STOW: The two men were out doing something they loved that sunny September morning.

Nick O’Donnell was riding his bike. Greg Kostelnik was driving home after walking his dog.

Kostelnik’s windshield suddenly fogged up at the same time the sun hit it, obscuring his view. He struck O’Donnell, fatally injuring the bicyclist.

“I’m sorry for what happened,” Kostelnik said Thursday afternoon during his sentencing in Stow Municipal Court. “I didn’t intend to go out that morning and hurt somebody.”

Kostelnik, 58, of Hudson, pleaded guilty in January to vehicular homicide, a second-degree misdemeanor, in Stow Municipal Court. He faced up to 90 days in jail and a $750 fine.

But both the prosecutor and O’Donnell’s family urged Judge Kim Hoover not to impose jail time, calling what happened a tragic accident. They pointed to how Kostelnik wasn’t speeding or impaired.

Hoover went with their recommendation, fining Kostelnik $250 and ordering him to donate the same amount to the Conservancy for the Cuyahoga Valley National Park in O’Donnell’s name because of how much he loved the park. Hoover also placed Kostelnik on probation for three months.

Local bicycle enthusiasts say the crash should serve as a warning to drivers who share the road with them and are now required under state law to give bicyclists a three-foot clearance when passing.

“If you’re driving a car or any vehicle and you cannot see what’s ahead of you — which will often happen at sunup and sundown — you need to pull to the side of the road until you’re able to see,” said Marilyn Shea-Stonum of the Akron Bicycle Club. “Blindly going forward can result in unspeakable tragedies.”

The bicycle club has made it a mission to educate both motorists and bicyclists on road safety in the wake of a collision in September 2015 in which a pickup truck driver struck a group of bicyclists on Snowville Road in the Cuyahoga Valley National Park, killing two riders and injuring three others. The driver blamed glare from the setting sun. The bicyclists were club members out for their weekly ride.

In that case, the truck driver was found not guilty of two counts of vehicular homicide.

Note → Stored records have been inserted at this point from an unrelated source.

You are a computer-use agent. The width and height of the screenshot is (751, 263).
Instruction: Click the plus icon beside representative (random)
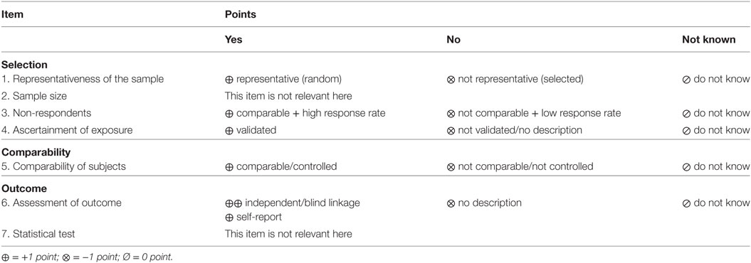pyautogui.click(x=229, y=80)
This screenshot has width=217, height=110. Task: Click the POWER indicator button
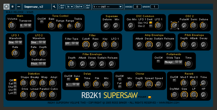tap(149, 97)
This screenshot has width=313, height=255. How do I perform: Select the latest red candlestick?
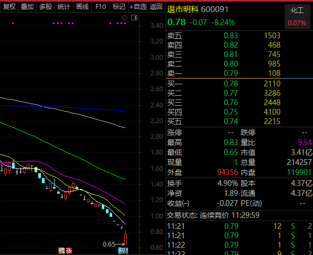click(125, 237)
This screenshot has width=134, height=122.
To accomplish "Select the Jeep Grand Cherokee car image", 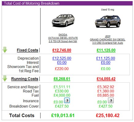I will point(108,21).
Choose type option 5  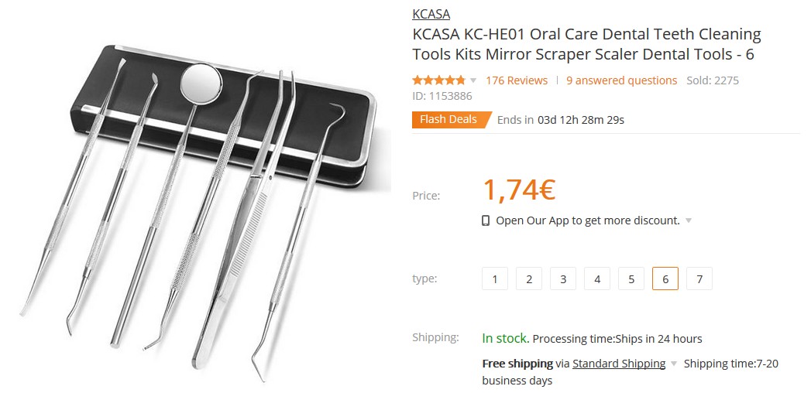pos(631,279)
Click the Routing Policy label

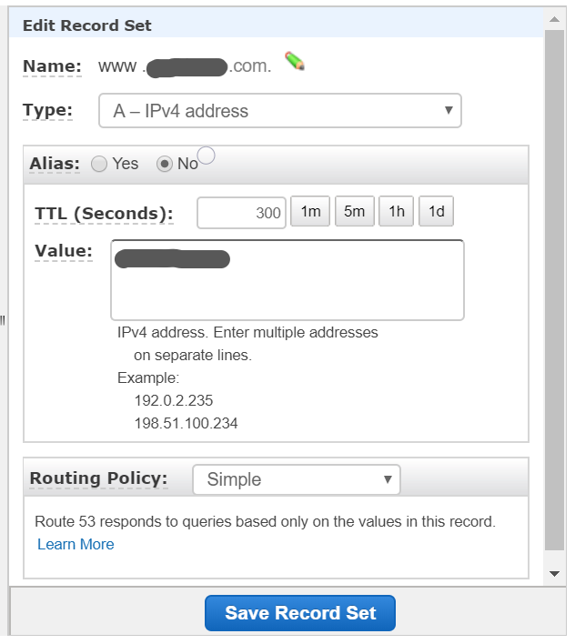[x=98, y=478]
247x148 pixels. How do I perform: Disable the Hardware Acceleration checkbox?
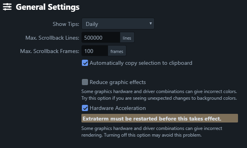click(85, 108)
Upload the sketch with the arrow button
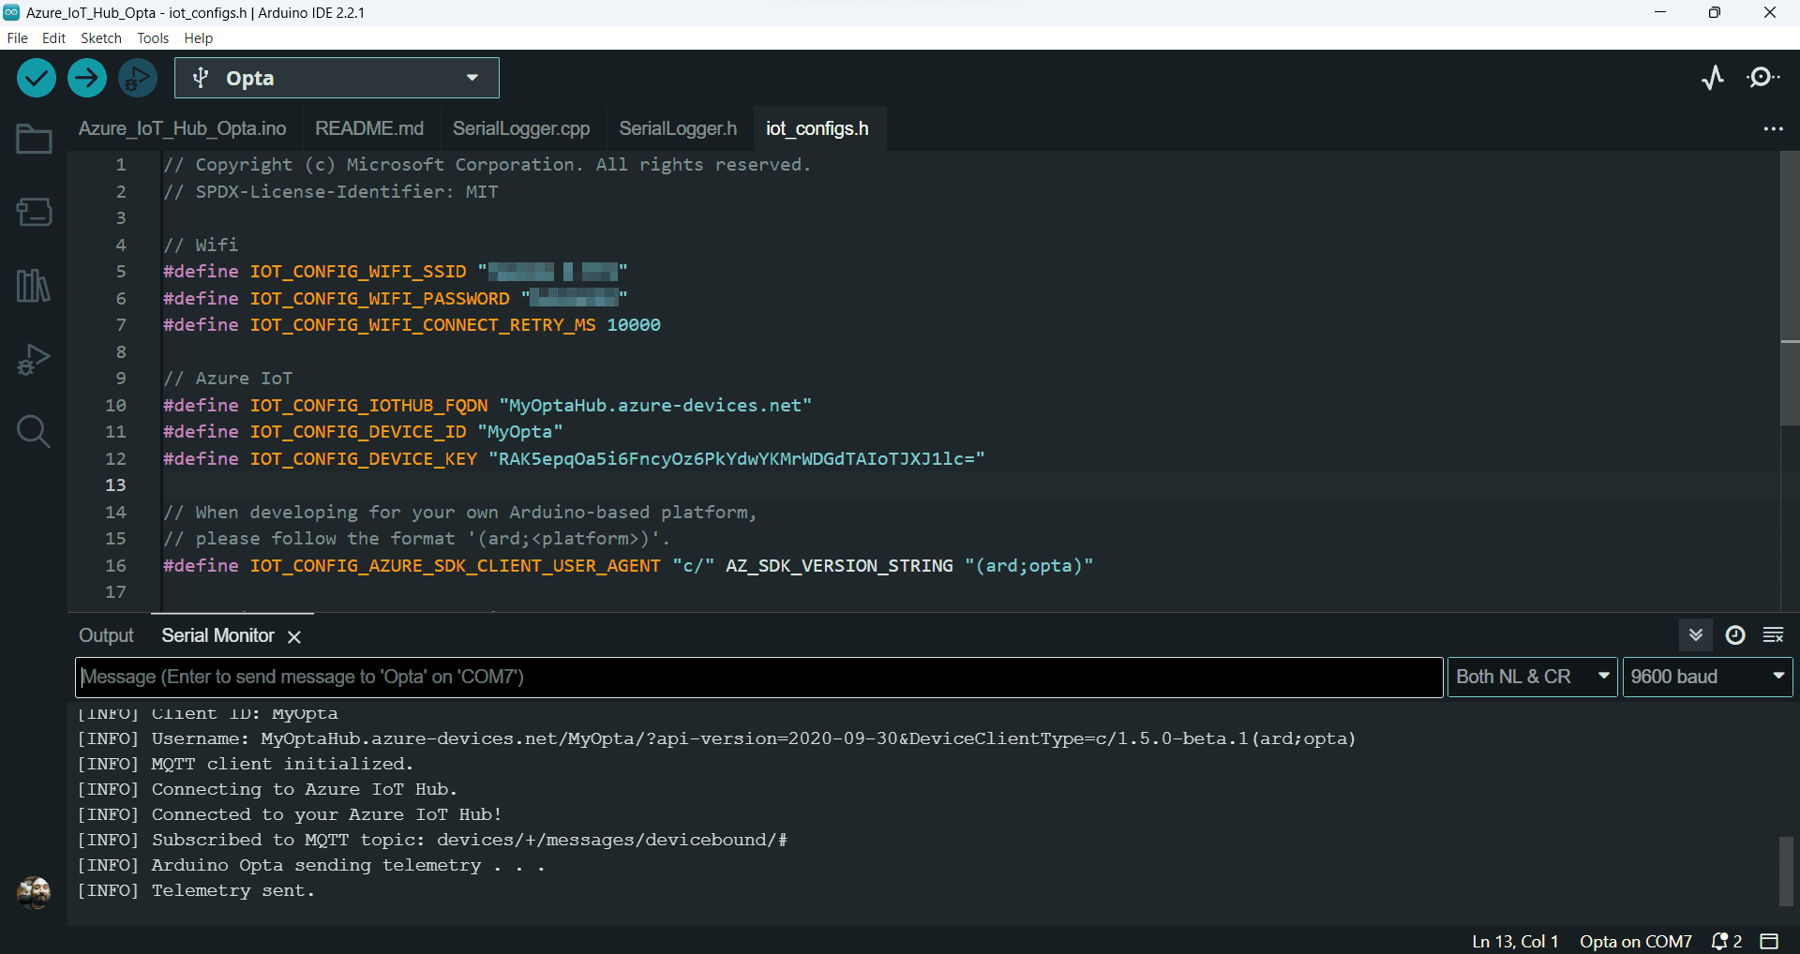This screenshot has height=954, width=1800. tap(87, 78)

The latest collision happened about 7:45 a.m. Sept. 16. O’Donnell, 65, of Stow, was riding his bicycle east on state Route 303 in Boston Heights when he was struck from behind by Kostelnik. O’Donnell was taken to Summa Akron City Hospital, where he died.

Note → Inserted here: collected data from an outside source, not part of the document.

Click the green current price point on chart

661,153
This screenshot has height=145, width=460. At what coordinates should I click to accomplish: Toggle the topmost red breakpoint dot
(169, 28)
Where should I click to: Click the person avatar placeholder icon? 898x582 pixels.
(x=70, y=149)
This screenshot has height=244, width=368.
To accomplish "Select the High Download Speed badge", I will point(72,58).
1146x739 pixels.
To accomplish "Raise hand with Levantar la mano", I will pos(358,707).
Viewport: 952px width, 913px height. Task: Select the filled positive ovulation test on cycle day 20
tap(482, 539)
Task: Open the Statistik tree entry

Tom DiCaudo, the Boston Heights law director, said Kostelnik wasn’t under the influence of drugs or alcohol or driving recklessly. He said Kostelnik’s only mistake was negligence. He said both he and the Boston Heights officers didn’t think jail time was warranted.

DiCaudo said O’Donnell’s family didn’t want to come to court.

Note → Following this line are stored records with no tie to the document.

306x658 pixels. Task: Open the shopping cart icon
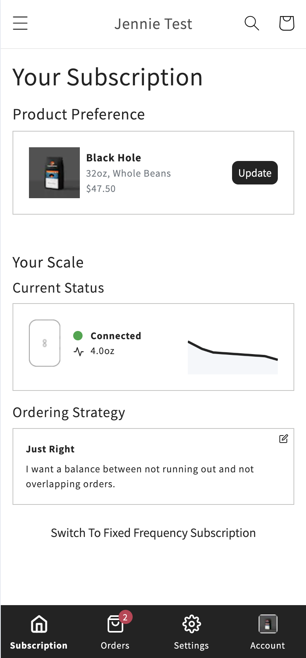(x=286, y=24)
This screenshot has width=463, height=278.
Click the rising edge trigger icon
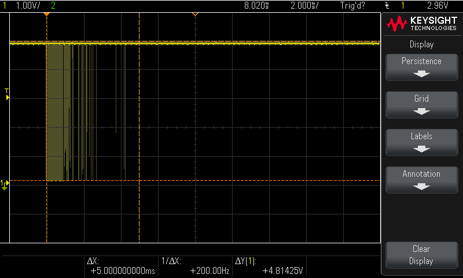(387, 5)
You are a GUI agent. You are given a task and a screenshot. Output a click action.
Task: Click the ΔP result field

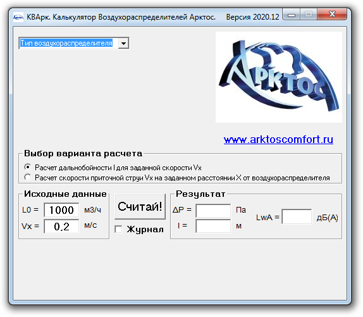[x=213, y=211]
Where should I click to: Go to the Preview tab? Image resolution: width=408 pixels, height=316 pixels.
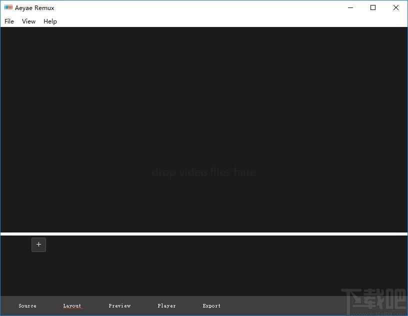pyautogui.click(x=120, y=306)
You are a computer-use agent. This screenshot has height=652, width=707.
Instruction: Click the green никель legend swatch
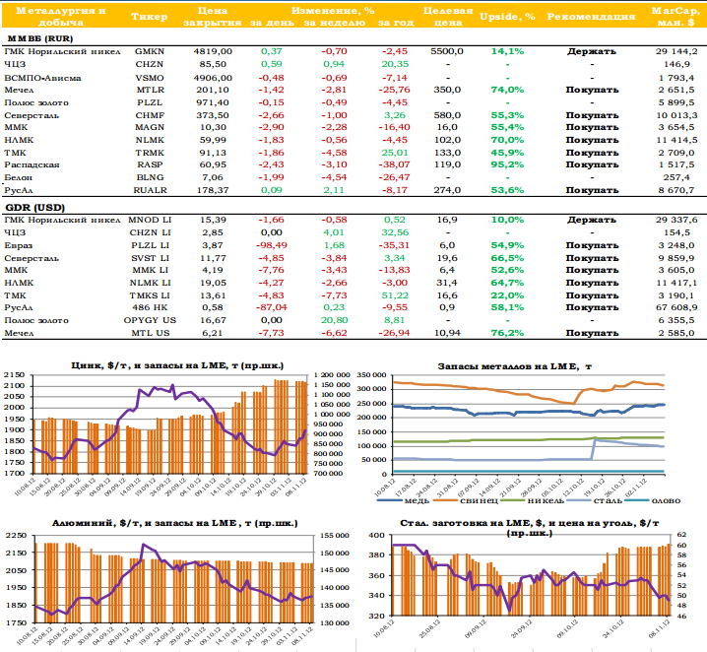pyautogui.click(x=512, y=500)
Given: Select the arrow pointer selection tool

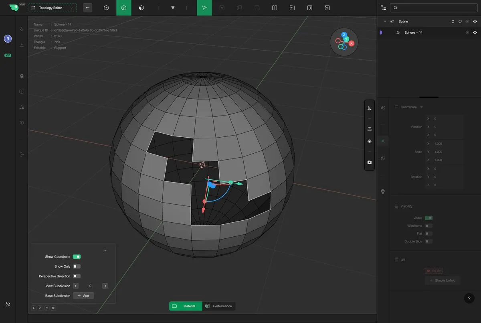Looking at the screenshot, I should click(x=204, y=8).
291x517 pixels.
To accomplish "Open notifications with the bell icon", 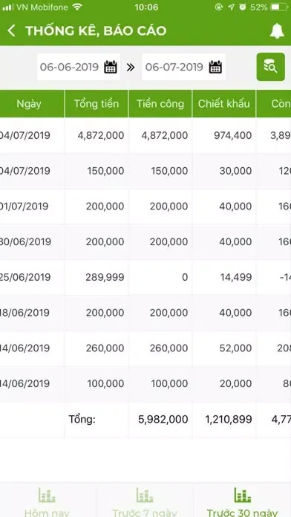I will (277, 31).
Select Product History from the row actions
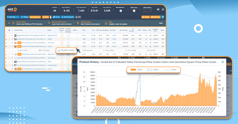 [66, 50]
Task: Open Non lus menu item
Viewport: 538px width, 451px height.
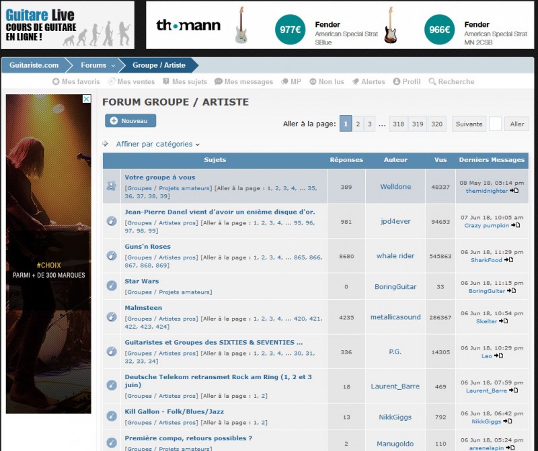Action: (x=326, y=82)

Henry Hilow, Kostelnik’s attorney, said his client didn’t leave the scene and flagged down passing motorists to help O’Donnell. He said Kostelnik has been distraught.

“Many times you use the word ‘accident’ and ‘tragedy,’ ” Hilow said. “This truly was a tragedy.”

Kostelnik, whose wife was in court to support him, said if O’Donnell’s family had attended the sentencing, he would have apologized to them.

“I have to live with the outcome for the rest of my life,” he said. “It’s hard. I’m scared to go out of the house because of this. I wouldn’t wish it upon anybody.”

Hoover said he received a letter from Joyce O’Donnell, Nick’s widow, who said she didn’t blame Kostelnik and knew this was an accident. He said she suggested Kostelnik be required to make a donation to the park. The judge plans to match Kostelnik’s donation to the park.

Hoover hopes other drivers learn what not to do from Kostelnik’s experience.

“When your windshield is obscured, you brake and slow down,” Hoover said. “I’m not suggesting you’re different from the rest of us who would motor on. There is some fault involved. That’s why you stand here today.”